Между тем в постановке, несмотря на ее очевидную и выразительную цельность, есть несколько заемных моментов. Это в первую очередь образ Сергея в исполнении Джона Дашака — человека, не просто не чуждого русскому оперному репертуару (именно он был феноменальным Гришкой Кутерьмой в амстердамском "Китеже" Чернякова), но еще исполнителя, совсем недавно спевшего партию Сергея в другом спектакле — в "Леди Макбет" Чернякова сначала в Английской национальной опере по-английски, потом в Лионе по-русски, а теперь поющего Сергея в Москве тоже по-русски, но в другой редакции (вот у него эффект стереофонии в голове должен быть особенно сильный) и привносящего в московский спектакль нерв, объем и убедительность своего заграничного Сергея.
Второе заимствованное из посторонних источников важное качество спектакля — хореография Анжелики Холиной и вообще вся пластика спектакля, перешедшая на сцену Большого со сцены Вахтанговского.
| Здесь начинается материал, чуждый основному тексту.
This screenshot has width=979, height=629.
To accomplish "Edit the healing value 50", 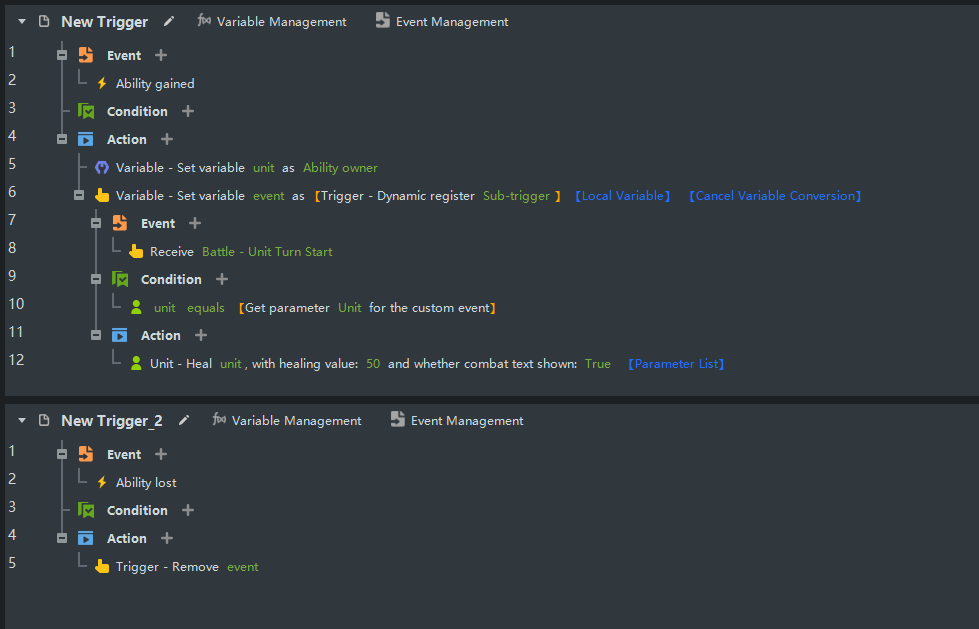I will click(x=373, y=364).
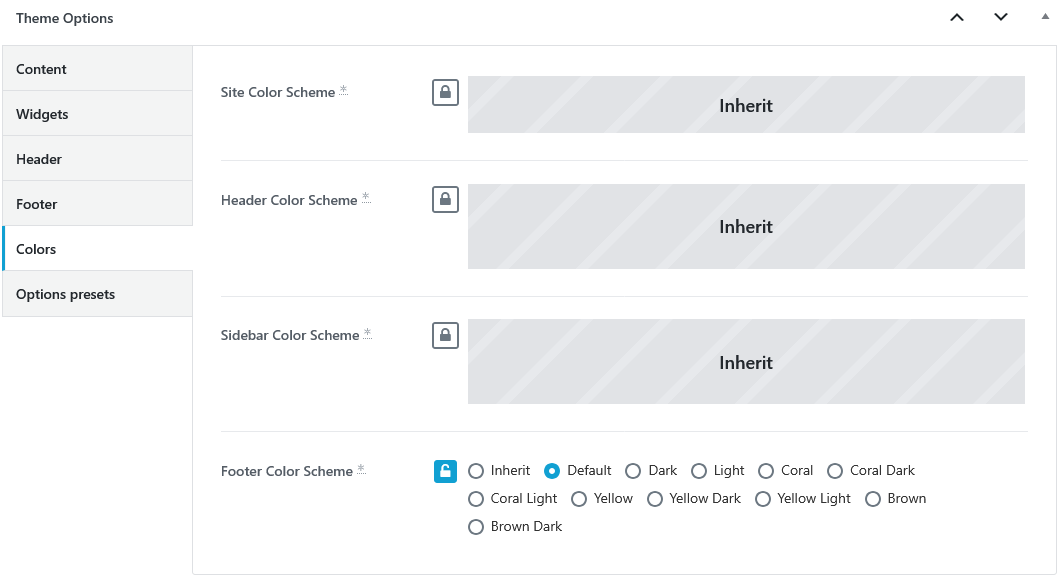Viewport: 1061px width, 580px height.
Task: Move Theme Options panel down with arrow
Action: coord(1001,18)
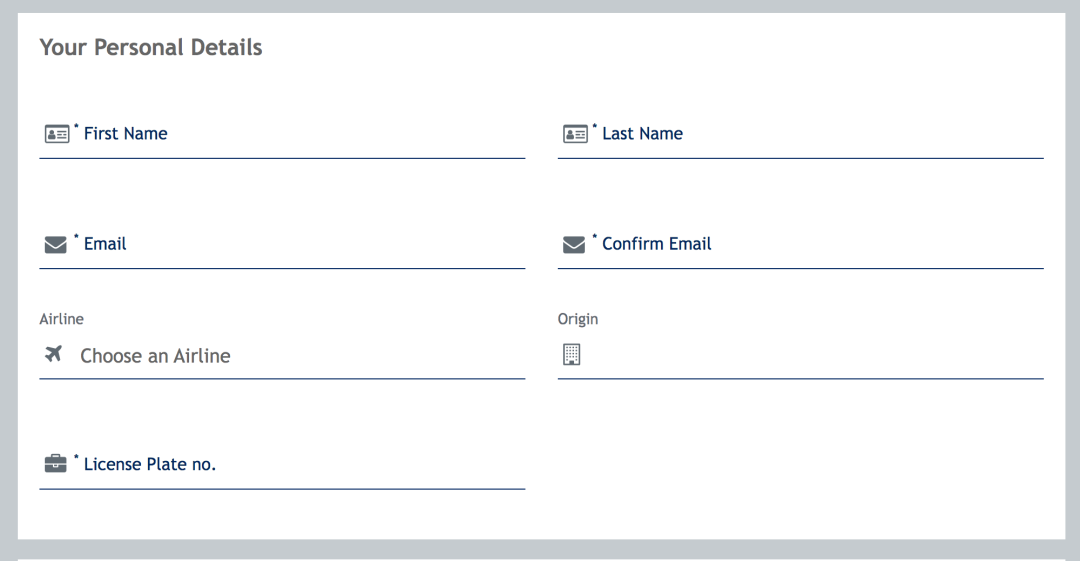Click the building icon in the Origin field

click(x=571, y=354)
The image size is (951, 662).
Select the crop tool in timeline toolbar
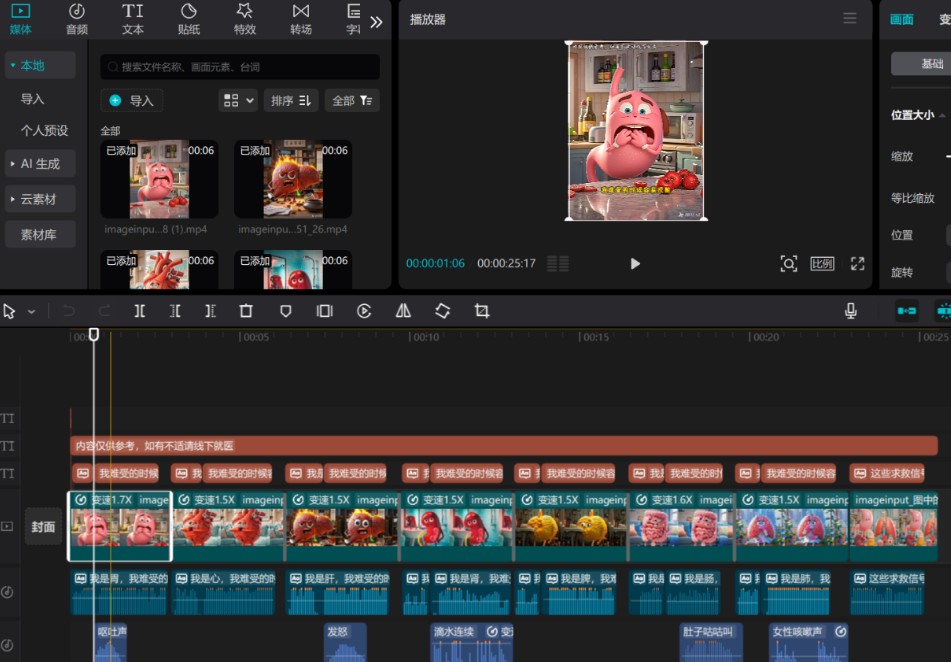(x=482, y=311)
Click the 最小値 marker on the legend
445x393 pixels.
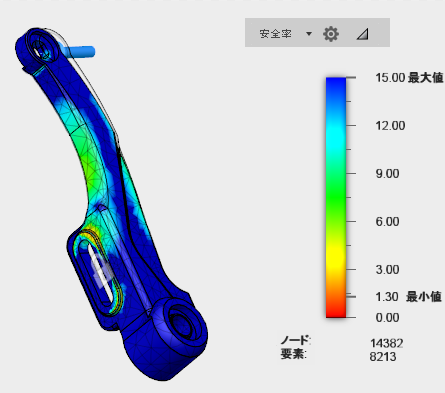pos(424,296)
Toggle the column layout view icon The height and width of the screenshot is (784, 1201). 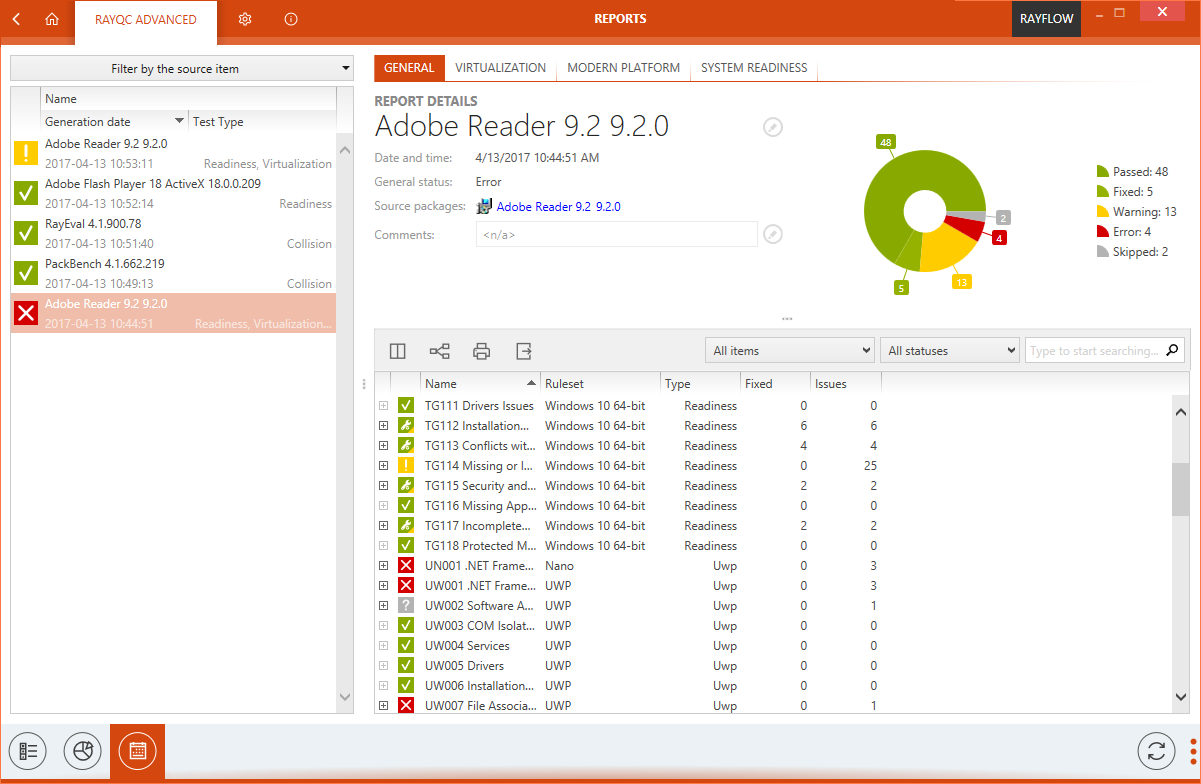[x=398, y=351]
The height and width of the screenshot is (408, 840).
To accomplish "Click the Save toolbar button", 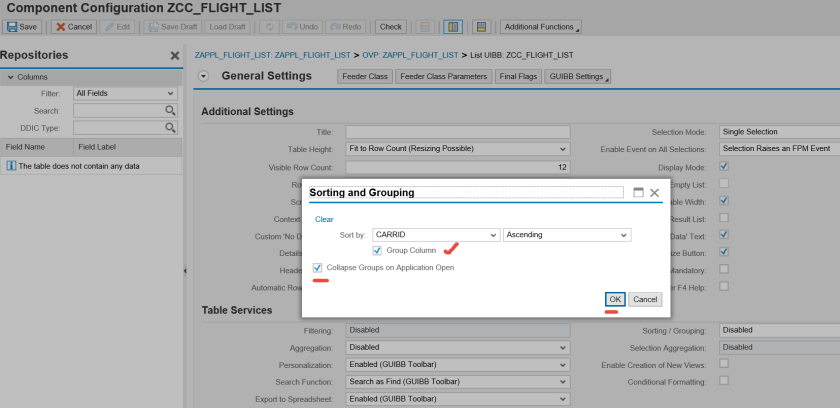I will (x=23, y=27).
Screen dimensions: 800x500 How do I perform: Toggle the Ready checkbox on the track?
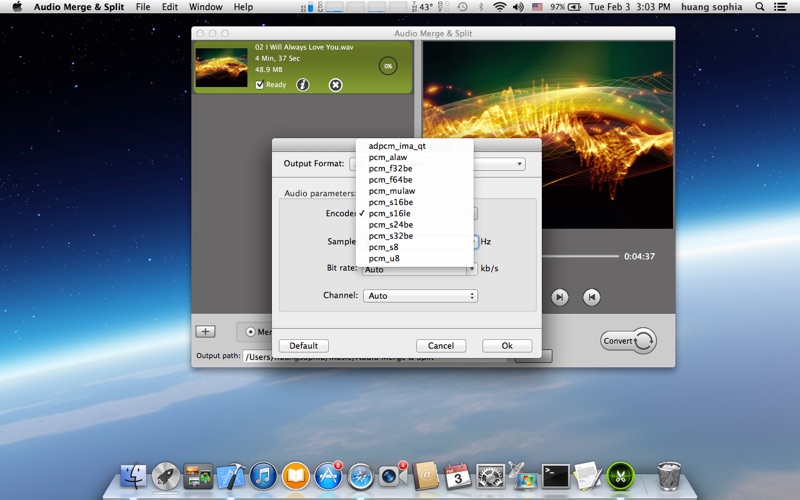[x=260, y=85]
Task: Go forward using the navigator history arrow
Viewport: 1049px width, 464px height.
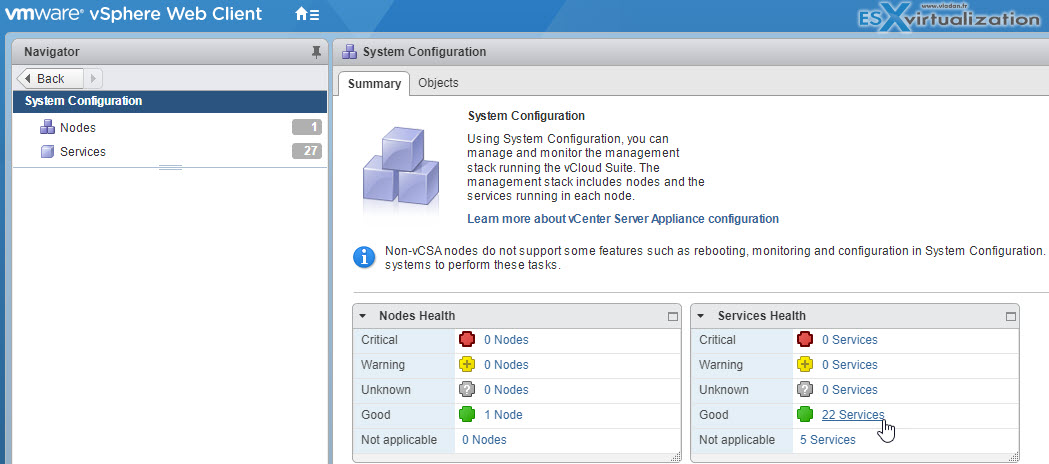Action: [x=93, y=78]
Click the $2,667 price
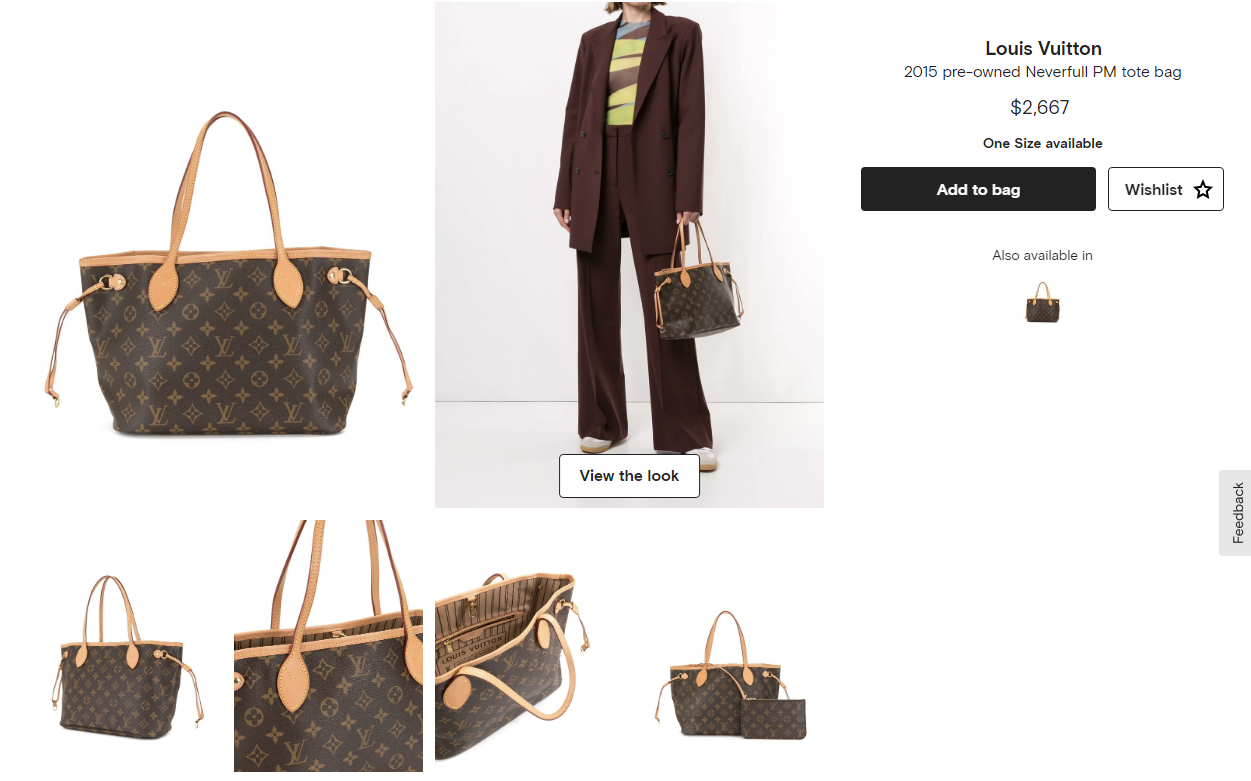Image resolution: width=1251 pixels, height=781 pixels. 1040,107
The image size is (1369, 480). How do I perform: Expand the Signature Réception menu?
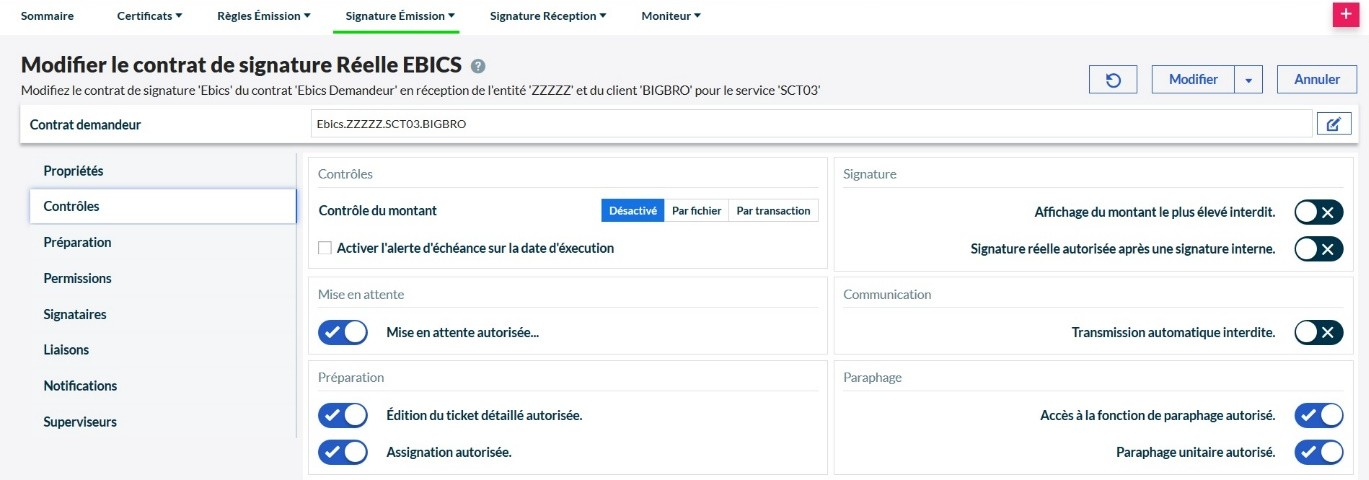[x=549, y=16]
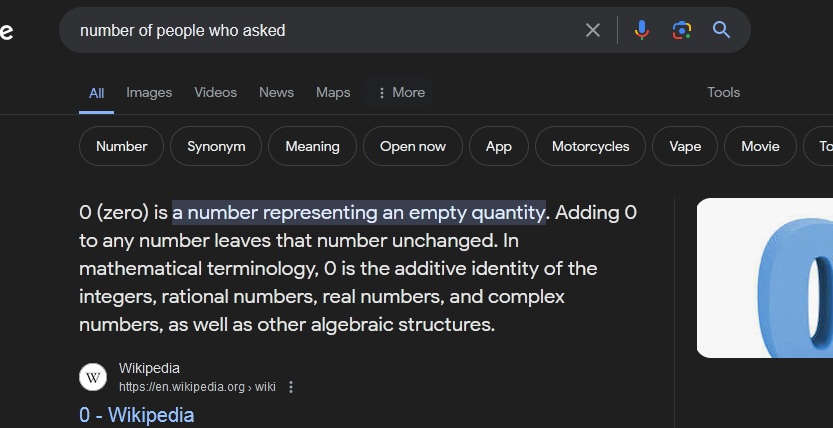Expand the More search categories menu
Viewport: 833px width, 428px height.
[401, 92]
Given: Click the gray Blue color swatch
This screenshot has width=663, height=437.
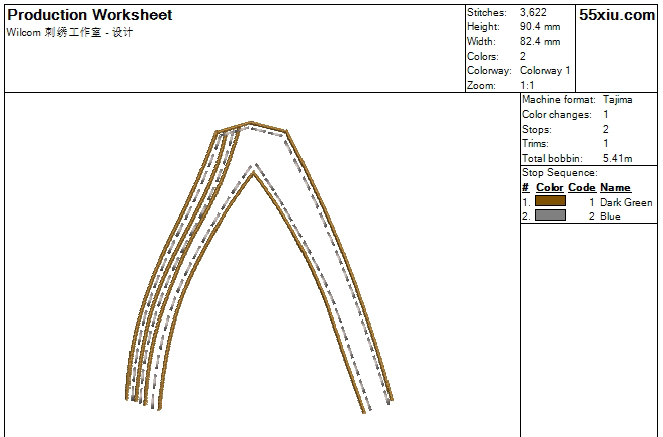Looking at the screenshot, I should 550,215.
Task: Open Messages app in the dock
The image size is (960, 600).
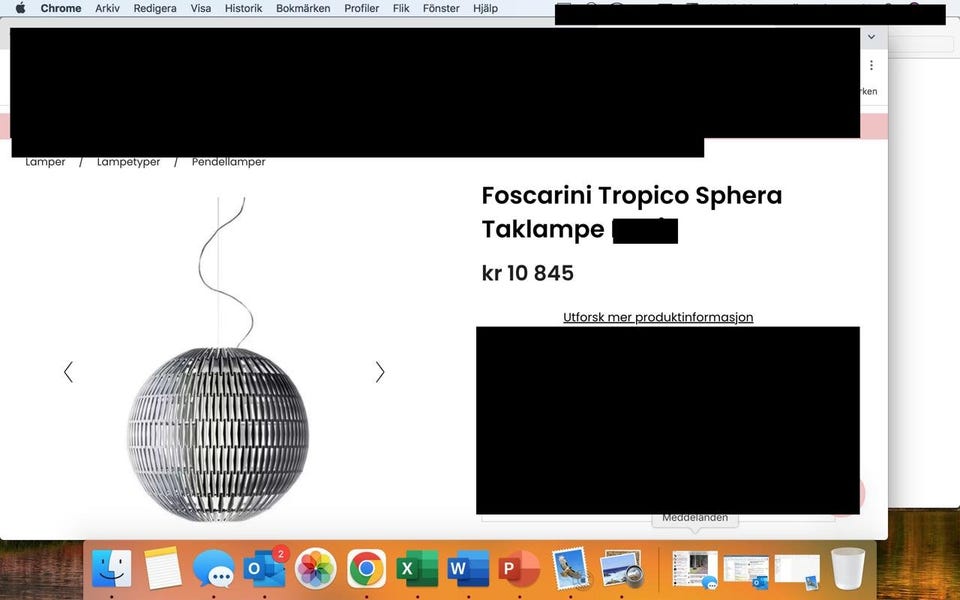Action: click(x=214, y=569)
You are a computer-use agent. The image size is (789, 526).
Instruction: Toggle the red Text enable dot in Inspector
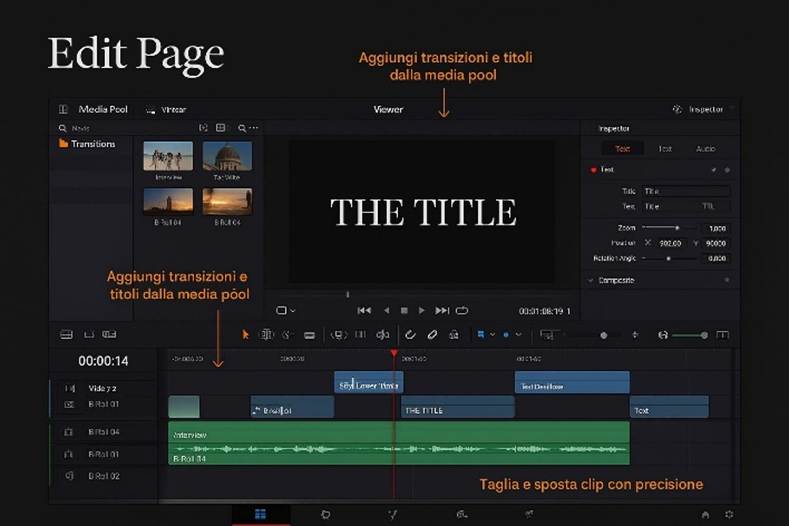coord(593,170)
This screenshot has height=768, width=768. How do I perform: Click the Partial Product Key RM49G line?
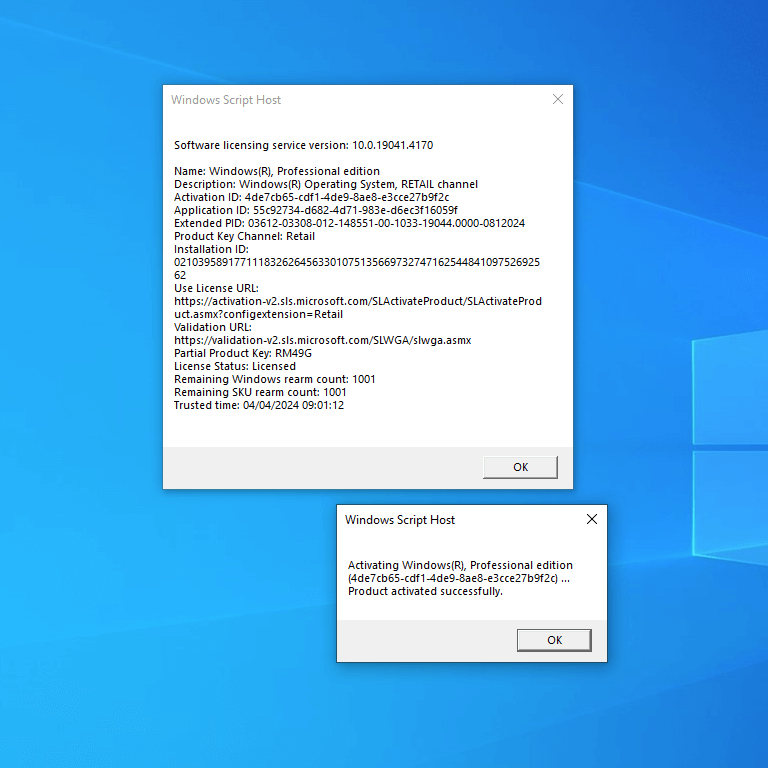click(243, 353)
Кто видел там такие спектакли, как "Отелло" или "Анна Каренина", знает, о чем речь. И если кому-то кажутся неуместными немые балаганные артисты-зрители, введенные в действие "Катерины", то прежде всего тем, кто не знает, как танцуют классическую литературу в Вахтанговском театре под музыку, с большим азартом и некоторым отстранением, позволяя зрителю пережить перипетии драмы не то чтобы глубоко, но остро и уйти с пересказов классики довольными. Примерно то же сделано с "Катериной" в Большом. Ее танцуют под музыку, причем некоторые сцены, в первую очередь массовые, способны произвести особенно яркое впечатление. И юмор сцены в полицейском участке или пения попа над трупом, теряя в злобности, но соблазняя легким очарованием, преобладает в конце концов над силой персональной драмы героев.
Тем более что роли второго плана все ловко нарисованы режиссером и качественно спеты солистами театра. Так, например, Задрипанный мужичонка в исполнении Романа Муравицкого (в прошлом спектакле Большого он был Сергеем) убедителен актерски и вокально, веселит и радует рисунком и голосом. Правда, заметно не хватает силы партии Бориса Тимофеевича в исполнении Андрея Гонюкова.
А главная солистка Надя Михаэль в партии Катерины, следуя, где может, за контурами трактовки Вишневской, слишком откровенно копирует образцовый для этой партии драматизм, хоть и без верхних нот, и пугает там, где уж не должно быть страшно. Ее Катерина, хотя и в центре партитуры, всего положенного ей пространства музыки и спектакля как будто не занимает.
Трагедия-сатира, сокрушительная по музыке и обстоятельствам даже и во второй редакции, становится здесь поэтизированной подробным пересказом печальной истории, в центре которой — не страсть, не агрессия, не сарказм, а юмор и печаль на фоне исторических обобщений.
Спектакль, качественно собранный в прекрасных, лаконичных и метафоричных одновременно декорациях Адомаса Яцовскиса, открывается на каторжной дороге — там же и заканчивается. Публика сочувствует судьбе народа, смеясь всей глупости, ее сопровождающей, и сопереживая героям как его особенно печальным представителям. Разрывающую шаблоны восприятия театрально-симфоническую драму Шостаковича сменила конвенциональная история, в которой нет места катастрофе. Нет трагедии в том, что вторая редакция, к тому же так гладко услышанная и сыгранная,— не первая. Так же не катастрофа случается в спектакле и с Катериной. Только беда.